PROBLEM REQUIREMENTS: Pick up the passage on turning data into sound and continue it from its last sentence.

Anyone who has ever listened to music knows the effect that music can have on the mind and body. It can calm you after a bad day, it can get you pumped and excited, or distressed. Music has the ability to instill a strong feeling of emotion in people. It wasn’t long before scientists asked themselves how they could bring science and music together.

Ever heard of Sonification?
Sonification essentially takes data in the form of charts, graphs or any other form of visual data and turns it into soundwaves. Large complex data gets condensed into some of the most beautiful melodies that can be felt and understood. A sudden drop in a stock price, an increase in temperature, earthquake seismic data and even vast numbers of protein being sequenced; all
of these can be understood through sound made possible by sonification. Wanda Diaz Merced, a renowned astrophysicist at the South African Astronomical Observatory in Cape Town was diagnosed with diabetic retinopathy in her early 20’s. This condition
damaged her retina as a result of which she lost her sight. She however continued on with her work in physics and soon came up with a way to listen to her data. She went on to discover the presence of electromagnetic waves by the exchange of energy between particles in high-energy stellar explosions. This amazing feat led her colleagues to follow suit and use sonification software to observe patterns in their data that they might otherwise overlook. Sonification descends from the stars in the sky to the bottom of the oceans as Peter Larsen, a biologist makes use of the process to make something known as ‘Microbial Bebop’. Peter Larsen has a particular set of data involving the microbial diversity at different locations of the ocean. He matched his data to changing music to signify particular species that are in microbial abundance at a specific location. One that is particularly amusing is the sound of a cymbal crashing whenever Rickettsiales, a particular microbe in the ocean, is prevalent.

DATA PROVIDED:
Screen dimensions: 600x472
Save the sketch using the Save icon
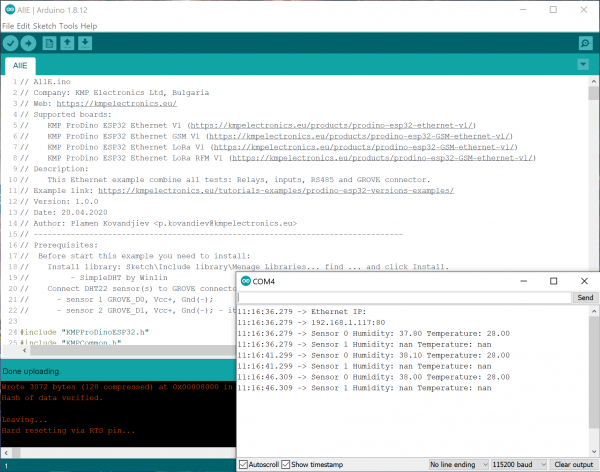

RESULT:
So how does Sonification really work?
A scientist and expert on music technology, Mark Ballora from Pennsylvania State University in State College, states that to turn data into sound, one must get familiar with the data and understand what is the nature of the work and its results. When you understand what is really happening, you can then put sound to the data and figure out what sound would fit perfectly for
different forms of data. When Mark worked on his solar wind project [charged particles shed from the sun that create aurora borealis when they hit Earth’s atmosphere] he decided to use a shifting, shimmery sound to mimic what he felt the aurora borealis would feel in music form. Similarly, on his tropical storms project, he created a swirling sound that could make one feel as if they were in the eye of the tornado. For his efforts on Sonification, Mark received two $50,000 grants from the National Academies Keck Futures Initiative to help marine biologists to translate their findings from the deep ocean into sound. There is a world of potential for Sonification research. Sonification has impressed upon young minds, particularly in the Radio JOVE public-outreach project which helped young students observe and analyse radio emissions from Jupiter, the Sun and the Milky Way. This project also looked into helping people with disabilities like Wanda to get into science. As Mark Ballora said, educational programs in Sonification can inspire young students to consider science through both an auditory and a visual perspective. This is an exciting venture to get people really interested in science. With the advancement of Sonification, all our tedious charts and graphs will seem nothing more than mere melodies.